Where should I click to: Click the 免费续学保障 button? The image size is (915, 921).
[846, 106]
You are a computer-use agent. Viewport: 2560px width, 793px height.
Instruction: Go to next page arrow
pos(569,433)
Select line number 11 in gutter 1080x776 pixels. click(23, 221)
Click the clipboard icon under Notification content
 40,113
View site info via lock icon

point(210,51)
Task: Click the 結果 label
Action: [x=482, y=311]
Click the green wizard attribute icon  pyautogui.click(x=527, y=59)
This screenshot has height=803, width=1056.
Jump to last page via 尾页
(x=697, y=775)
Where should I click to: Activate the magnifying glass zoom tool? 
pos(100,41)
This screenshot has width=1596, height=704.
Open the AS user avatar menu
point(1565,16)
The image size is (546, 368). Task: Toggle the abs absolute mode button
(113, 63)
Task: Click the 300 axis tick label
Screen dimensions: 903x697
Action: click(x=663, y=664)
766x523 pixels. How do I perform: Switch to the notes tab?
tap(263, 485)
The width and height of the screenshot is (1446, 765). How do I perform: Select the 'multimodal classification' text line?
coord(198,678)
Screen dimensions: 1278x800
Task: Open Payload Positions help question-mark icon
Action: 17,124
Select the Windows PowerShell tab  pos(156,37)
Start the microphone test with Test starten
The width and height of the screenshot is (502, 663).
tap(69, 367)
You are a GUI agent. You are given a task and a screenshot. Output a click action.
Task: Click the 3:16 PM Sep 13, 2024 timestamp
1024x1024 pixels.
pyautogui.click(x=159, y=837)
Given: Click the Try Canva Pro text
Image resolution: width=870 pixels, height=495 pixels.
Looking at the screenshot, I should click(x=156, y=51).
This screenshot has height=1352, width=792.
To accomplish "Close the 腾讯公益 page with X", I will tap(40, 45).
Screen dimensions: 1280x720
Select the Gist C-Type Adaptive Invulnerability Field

________________________

# JOB
Rewrite every line from the start of the lines down to the line containing "Select line number", both ends included, leaving the request text unchanged. Scale each coordinate in the answers by 2.1 and round to a whole number, rounding halves up.

# REPLY TO THE EXERCISE
Where should I click to: Click the 免费续学保障 button? The image size is (915, 921).
[1777, 223]
You are a computer-use agent. Viewport: 2560px width, 793px height.
Instruction: Go to next page arrow
pos(1195,909)
Select line number 11 in gutter 1080x776 pixels. click(48, 464)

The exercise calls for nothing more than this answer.